Лев Аннинский - Красный век. Эпоха и ее поэты. В 2 книгах
Это диковатое племя, в котором явно скрестились земля, туман и звери, описано с той долей "ласкательности и интимности", с какой Миклухо-Маклай увековечивал папуасов. Но именно такова блоковская "Русь" в первом приближении. Русь пьяная, нищая, плачущая в кабаке. Понятна такая Русь разве что на этнографическую глубину — дальше она непонятна. "За дремотой — тайна". Тайна притягивает смутно чаемой "первоначальной чистотой", которая прячется за этой дремотой, за нищетой и дикостью. "И в лоскутах ее лохмотий души скрываю наготу". Нагота безрадостна, чистота несчастлива. Печален простор, сумрачен свет, зловеща правда, приоткрывающаяся в таинственной дали. "Пред ликом родины суровой я закачаюсь на кресте…"

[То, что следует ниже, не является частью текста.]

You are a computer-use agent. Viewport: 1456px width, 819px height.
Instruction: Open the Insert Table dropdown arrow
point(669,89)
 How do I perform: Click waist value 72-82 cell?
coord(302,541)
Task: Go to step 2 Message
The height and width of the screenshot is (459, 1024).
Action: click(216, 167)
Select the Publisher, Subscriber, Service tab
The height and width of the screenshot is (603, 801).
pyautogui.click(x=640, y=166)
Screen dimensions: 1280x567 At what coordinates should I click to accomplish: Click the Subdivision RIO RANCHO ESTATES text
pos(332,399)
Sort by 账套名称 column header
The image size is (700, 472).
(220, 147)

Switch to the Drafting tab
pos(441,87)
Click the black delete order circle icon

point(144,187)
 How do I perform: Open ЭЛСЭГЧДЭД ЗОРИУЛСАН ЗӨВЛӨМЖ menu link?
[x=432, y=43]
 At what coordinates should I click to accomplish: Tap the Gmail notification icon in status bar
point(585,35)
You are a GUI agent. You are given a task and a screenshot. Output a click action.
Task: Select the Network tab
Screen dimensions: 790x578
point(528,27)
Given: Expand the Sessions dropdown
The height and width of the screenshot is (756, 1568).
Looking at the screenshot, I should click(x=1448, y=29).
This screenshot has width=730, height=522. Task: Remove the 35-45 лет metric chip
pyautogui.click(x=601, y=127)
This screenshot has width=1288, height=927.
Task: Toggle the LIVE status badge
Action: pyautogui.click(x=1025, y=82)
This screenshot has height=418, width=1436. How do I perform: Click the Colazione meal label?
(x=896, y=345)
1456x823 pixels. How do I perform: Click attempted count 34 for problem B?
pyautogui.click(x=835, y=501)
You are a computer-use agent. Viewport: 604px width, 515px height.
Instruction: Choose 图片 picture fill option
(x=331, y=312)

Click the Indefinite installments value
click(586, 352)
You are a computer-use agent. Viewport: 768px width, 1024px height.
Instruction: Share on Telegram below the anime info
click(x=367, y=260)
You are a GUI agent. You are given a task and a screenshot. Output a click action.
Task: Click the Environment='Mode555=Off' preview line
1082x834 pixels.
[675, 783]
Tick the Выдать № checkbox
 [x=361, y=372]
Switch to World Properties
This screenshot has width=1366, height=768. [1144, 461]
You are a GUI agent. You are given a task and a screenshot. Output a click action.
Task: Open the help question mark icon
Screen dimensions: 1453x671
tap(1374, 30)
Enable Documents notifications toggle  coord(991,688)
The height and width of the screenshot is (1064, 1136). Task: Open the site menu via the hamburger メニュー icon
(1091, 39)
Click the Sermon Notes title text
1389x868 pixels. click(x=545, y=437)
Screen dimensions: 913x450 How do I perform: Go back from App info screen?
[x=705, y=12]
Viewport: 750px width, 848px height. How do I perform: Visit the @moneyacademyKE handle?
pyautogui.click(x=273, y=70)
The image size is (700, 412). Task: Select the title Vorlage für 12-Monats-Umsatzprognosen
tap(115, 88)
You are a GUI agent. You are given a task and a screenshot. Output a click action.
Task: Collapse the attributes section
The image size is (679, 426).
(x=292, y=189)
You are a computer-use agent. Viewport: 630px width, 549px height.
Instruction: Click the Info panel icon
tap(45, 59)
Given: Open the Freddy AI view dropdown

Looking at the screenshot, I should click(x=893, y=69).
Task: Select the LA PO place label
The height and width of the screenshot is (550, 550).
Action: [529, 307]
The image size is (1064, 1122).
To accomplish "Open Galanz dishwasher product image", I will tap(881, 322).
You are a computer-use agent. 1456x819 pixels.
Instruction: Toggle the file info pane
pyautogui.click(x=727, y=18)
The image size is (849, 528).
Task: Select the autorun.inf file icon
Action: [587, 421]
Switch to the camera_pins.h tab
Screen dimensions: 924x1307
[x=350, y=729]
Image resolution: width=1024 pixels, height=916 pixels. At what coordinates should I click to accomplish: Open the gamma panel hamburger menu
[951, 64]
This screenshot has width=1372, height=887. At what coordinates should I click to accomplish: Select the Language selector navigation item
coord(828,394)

Всякое прикосновение к Сфинксу, называемому "Россией", — это попытка примериться к самым гибельным ее чертам. К ее "разбойной красе", к ее "острожной тоске", к ее туманной, обманной, узорной, запутанной судьбе. Но без ужаса нет для Блока любви, без русской безнадеги нет для него русской реальности. Это врезано на века и, как все гениальное, просто:
Россия, нищая Россия,
Мне избы серые твои,
Твои мне песни ветровые
Как слезы первые любви.
Чем страшней, тем родней. Россия не поддается ни свету, ни праведности — только темному греху. "Грешить бесстыдно, непробудно, счет потерять ночам и дням, и, с головой, от хмеля трудной, идти сторонкой в божий храм…" Поразительна точность "примет" этой неуловимой души, этого размазанного быта, вся русская классика от Гоголя до Лескова поработала над тем, чтобы Блок мог точными штрихами набросать портрет купца-праведника, который отмаливает грехи на заплеванном полу церкви, а потом, икая за чаем и слюнявя купоны, вспоминает, кого и как он надул.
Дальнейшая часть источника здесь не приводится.